● TASK DATA:

====

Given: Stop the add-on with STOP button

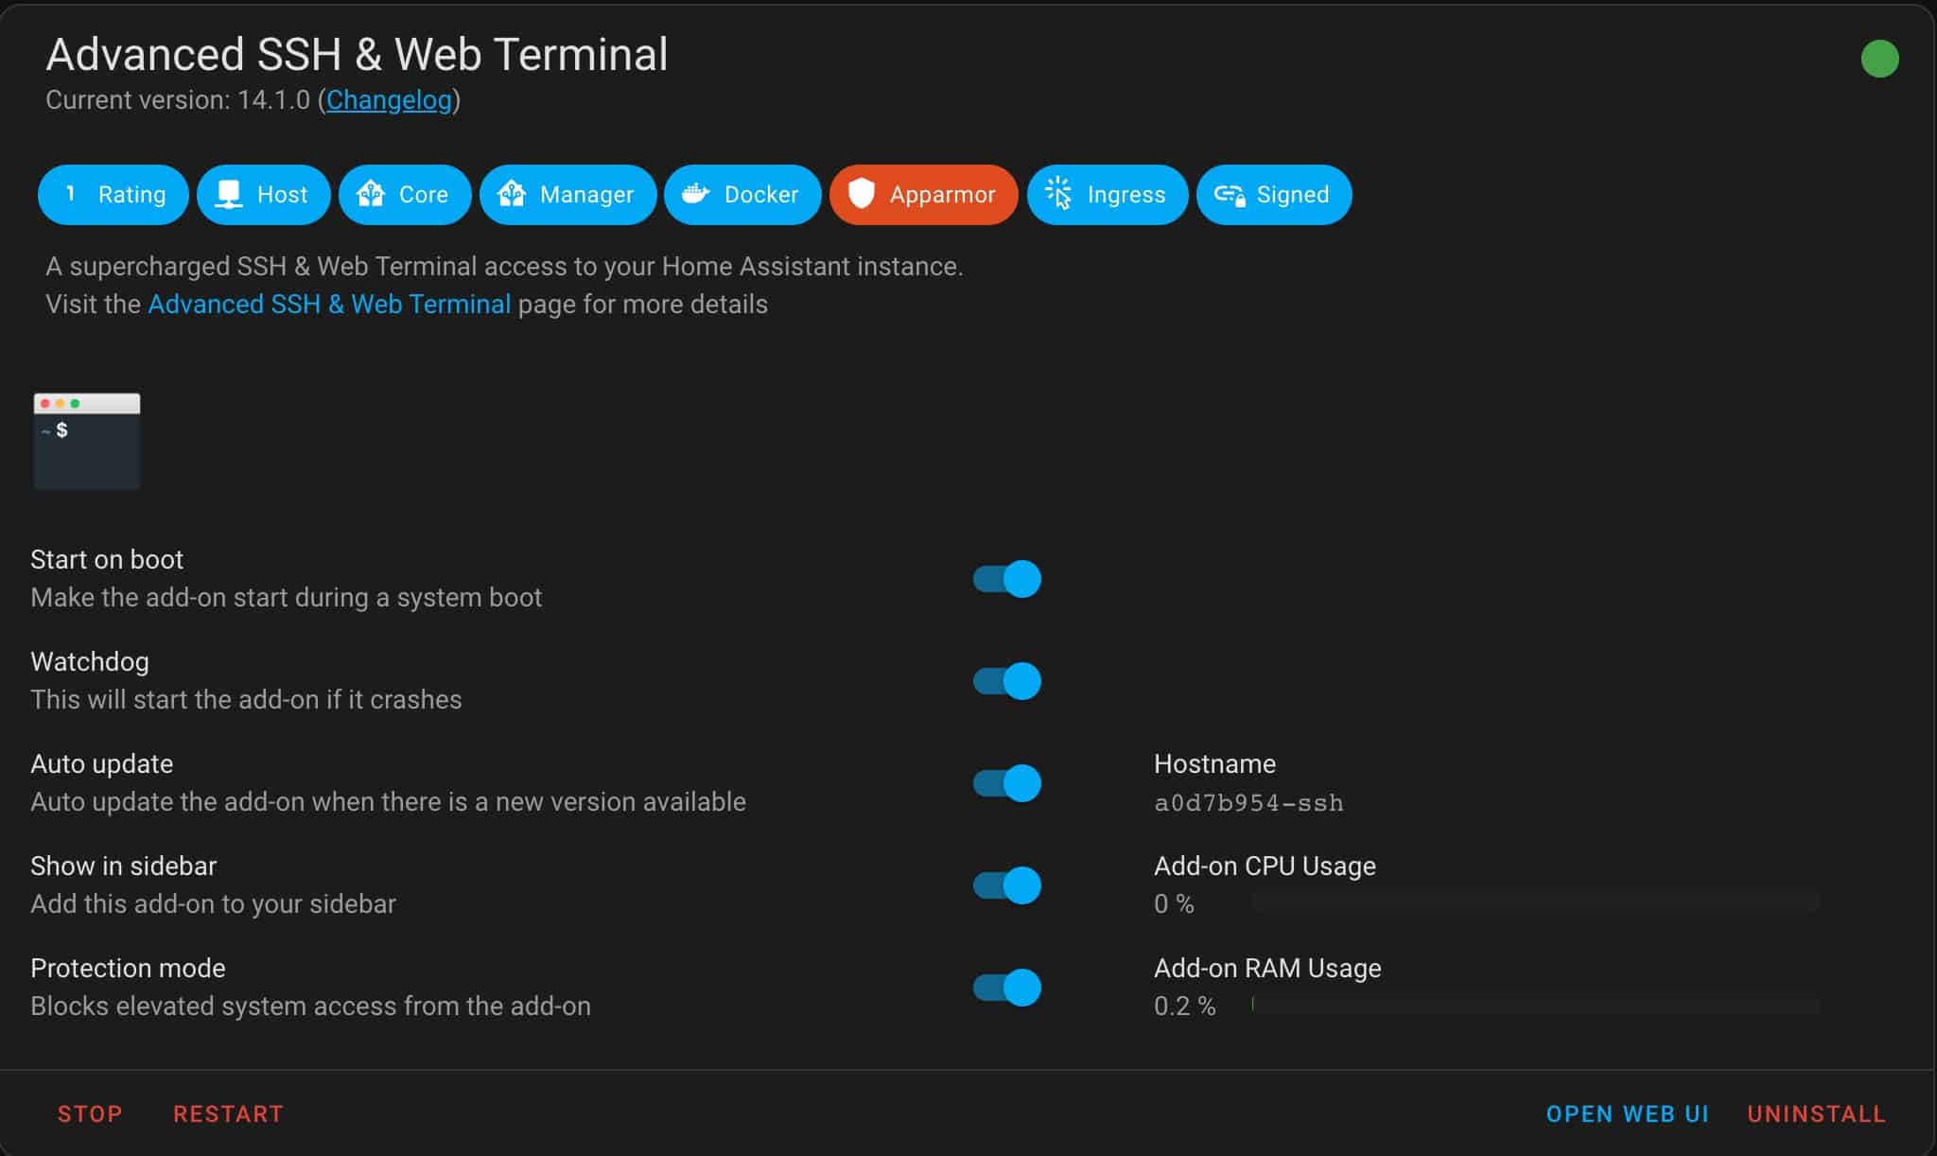Looking at the screenshot, I should [90, 1114].
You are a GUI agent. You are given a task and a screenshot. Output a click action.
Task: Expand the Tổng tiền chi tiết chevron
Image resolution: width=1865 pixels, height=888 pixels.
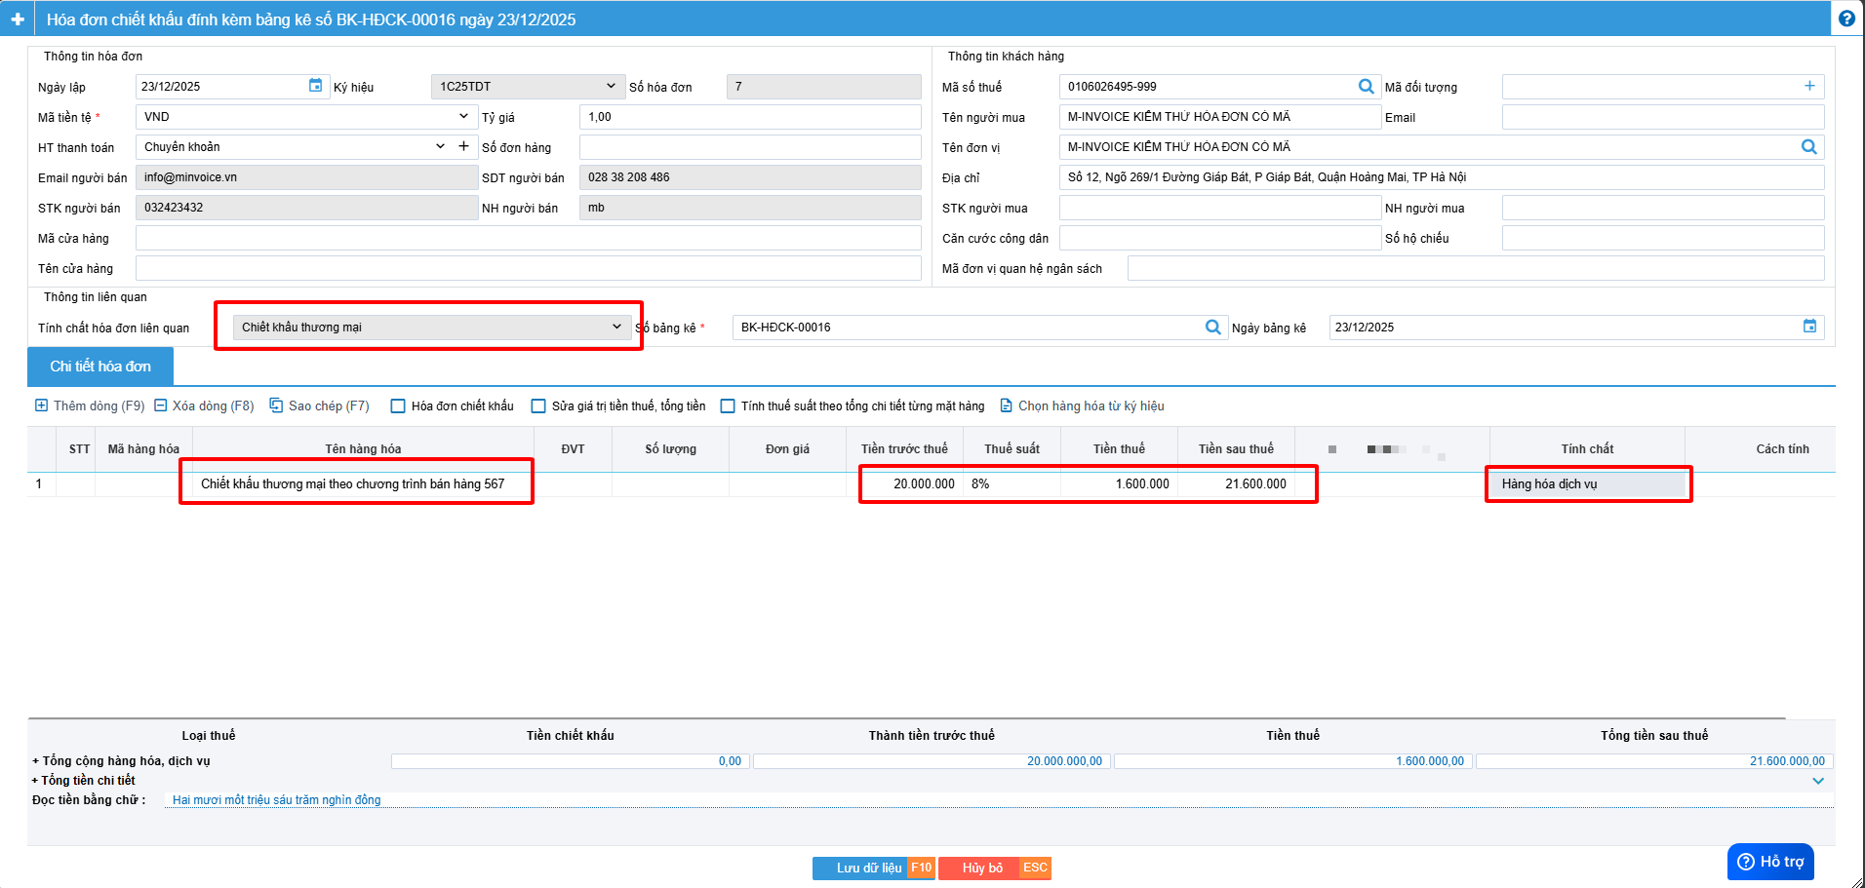tap(1818, 781)
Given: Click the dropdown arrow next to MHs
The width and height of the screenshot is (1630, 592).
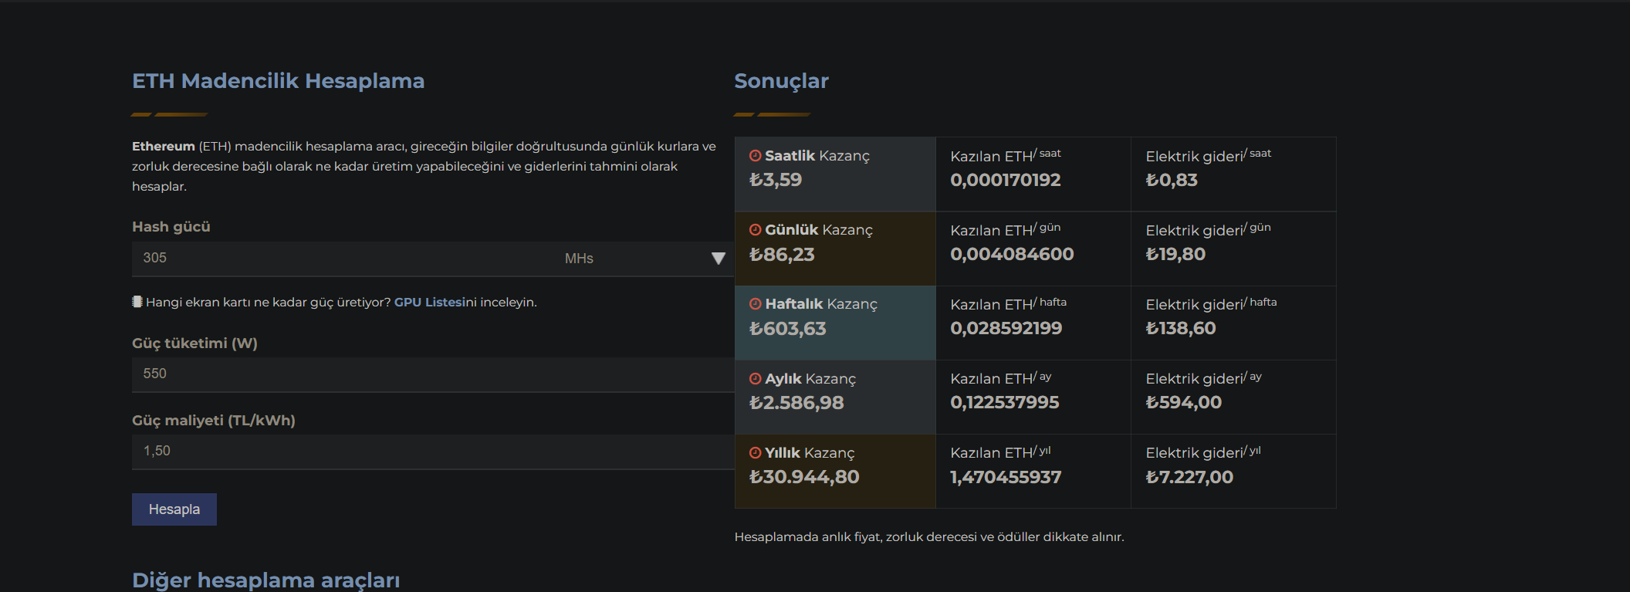Looking at the screenshot, I should click(x=718, y=259).
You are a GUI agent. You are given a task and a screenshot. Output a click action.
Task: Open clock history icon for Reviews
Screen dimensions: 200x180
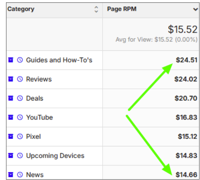click(20, 79)
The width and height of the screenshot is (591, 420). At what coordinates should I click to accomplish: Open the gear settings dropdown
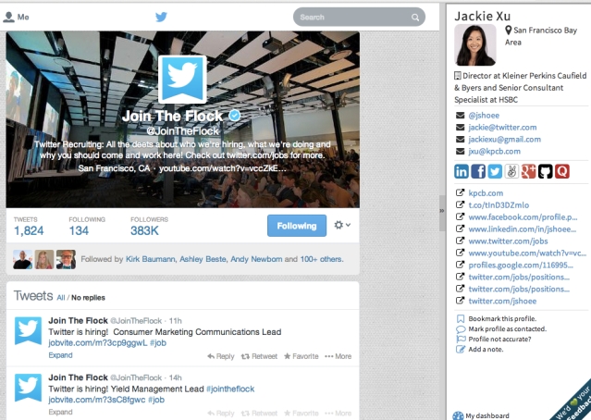click(x=342, y=225)
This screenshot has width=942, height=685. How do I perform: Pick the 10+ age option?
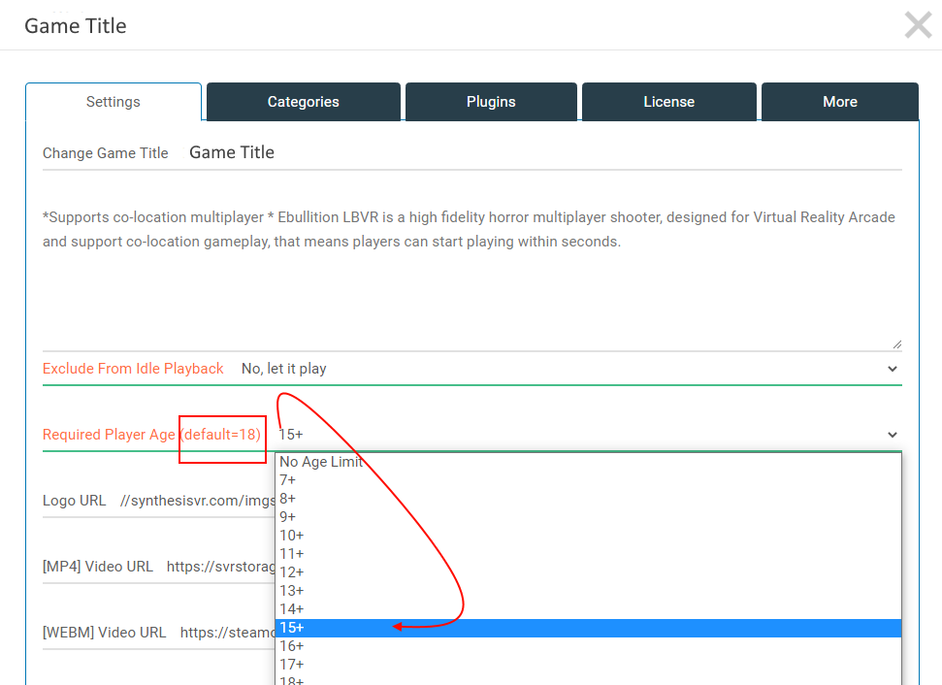coord(292,536)
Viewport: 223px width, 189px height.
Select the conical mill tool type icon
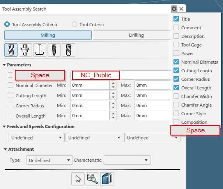click(54, 50)
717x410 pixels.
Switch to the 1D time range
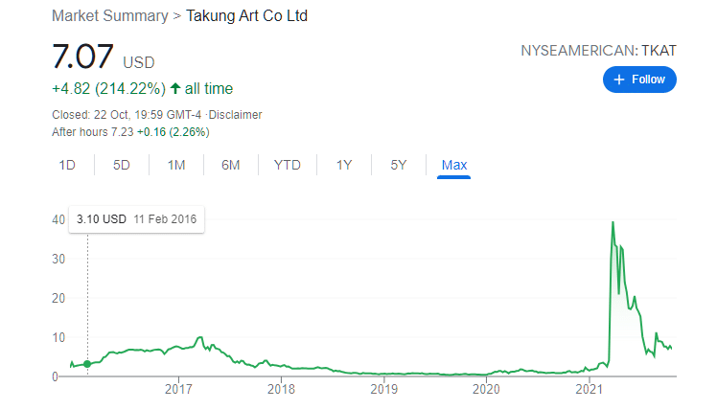click(x=67, y=165)
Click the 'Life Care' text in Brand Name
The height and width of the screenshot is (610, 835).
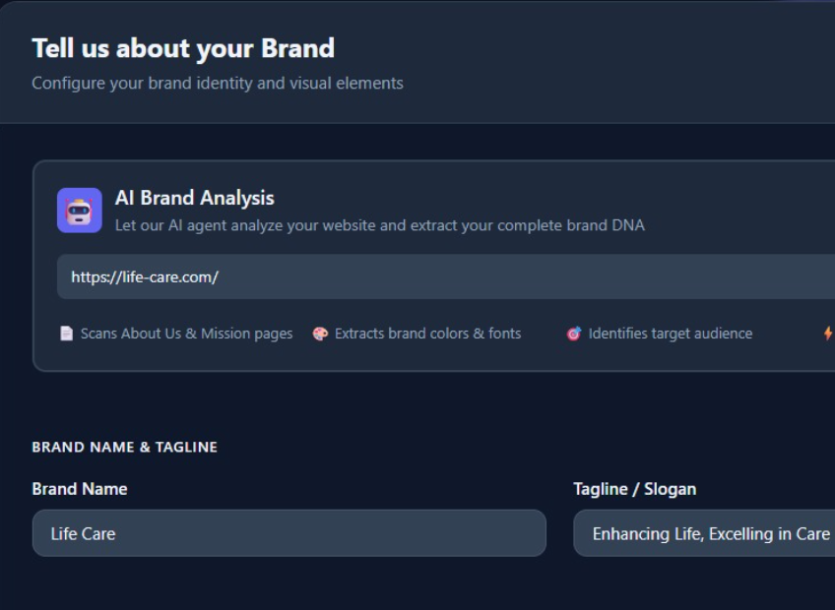[x=83, y=533]
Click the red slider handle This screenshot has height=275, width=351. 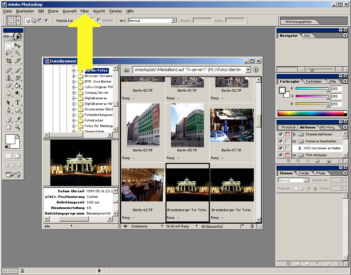coord(328,90)
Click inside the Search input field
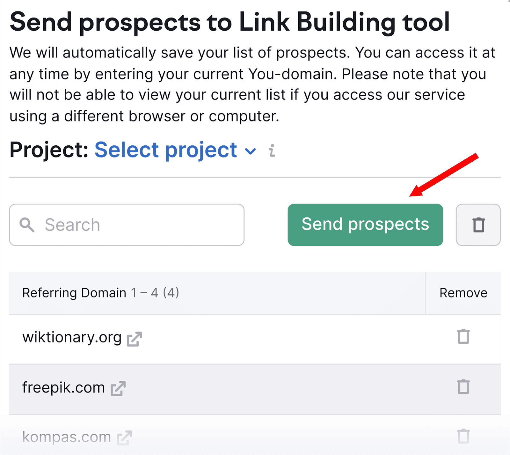The width and height of the screenshot is (510, 455). [x=128, y=225]
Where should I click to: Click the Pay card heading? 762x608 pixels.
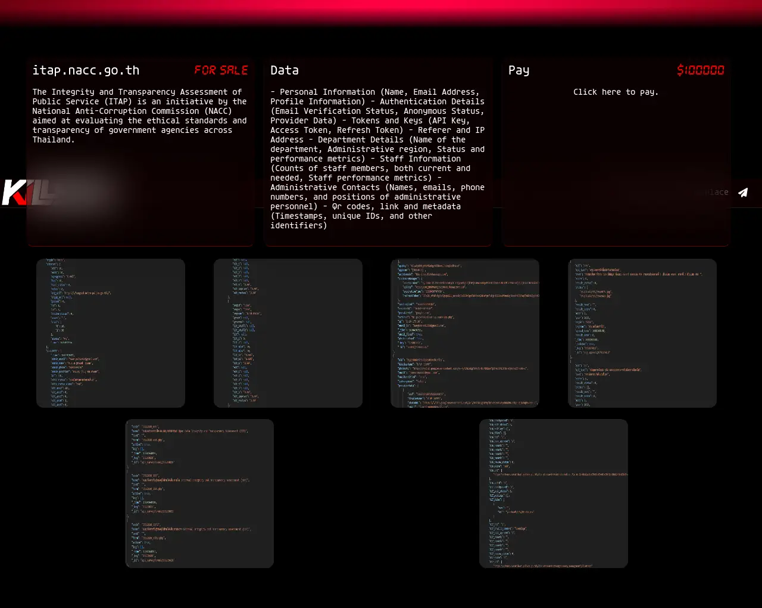[519, 70]
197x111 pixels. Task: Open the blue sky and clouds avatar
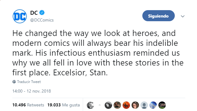click(153, 105)
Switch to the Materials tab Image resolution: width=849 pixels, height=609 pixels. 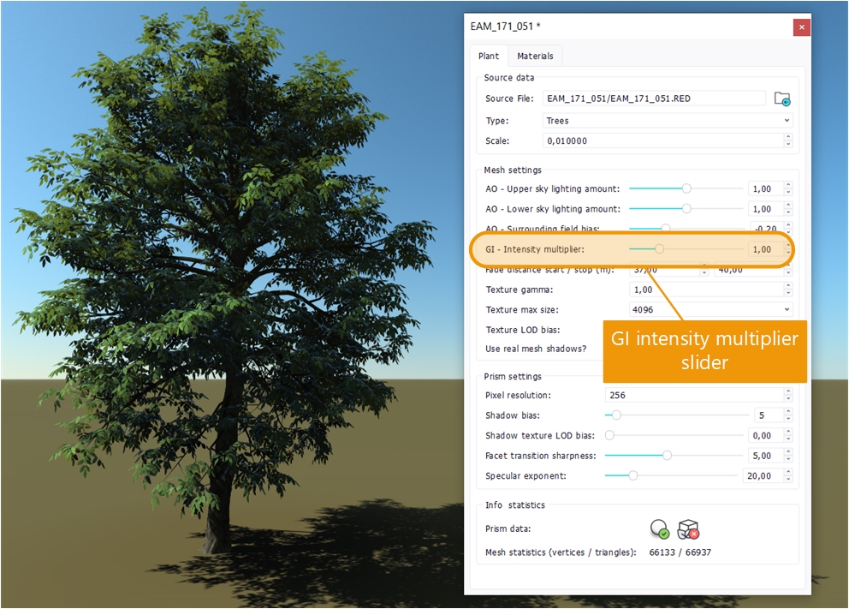click(535, 57)
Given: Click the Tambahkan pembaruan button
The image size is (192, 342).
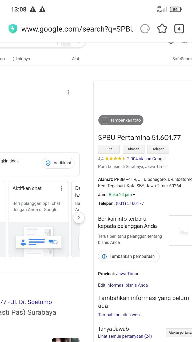Looking at the screenshot, I should 129,256.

====

● YOUR TASK: The answer must be the lines above, word for word, from the first one through the line with "Click the 'Life Care' text in Brand Name", pictures excluded.

● RESULT OF THIS EXERCISE:
Given: Stop the add-on with STOP button

Looking at the screenshot, I should [90, 1114].
You are a GUI agent. You are given a task and a screenshot. Output a click action.
Task: Expand the Tổng tiền chi tiết chevron
Image resolution: width=1865 pixels, height=888 pixels.
tap(1818, 781)
Given: Click the dropdown arrow next to MHs
The width and height of the screenshot is (1630, 592).
Looking at the screenshot, I should click(x=718, y=259).
You are a GUI agent. You are given a task and a screenshot. Output a click action.
Task: Open clock history icon for Reviews
Screen dimensions: 200x180
click(20, 79)
The width and height of the screenshot is (591, 420). At what coordinates should I click to accomplish: Open the gear settings dropdown
click(x=342, y=225)
This screenshot has width=942, height=685. How do I perform: Pick the 10+ age option?
coord(292,536)
Viewport: 223px width, 189px height.
Select the conical mill tool type icon
click(54, 50)
717x410 pixels.
Switch to the 1D time range
click(x=67, y=165)
Click the 'Life Care' text in Brand Name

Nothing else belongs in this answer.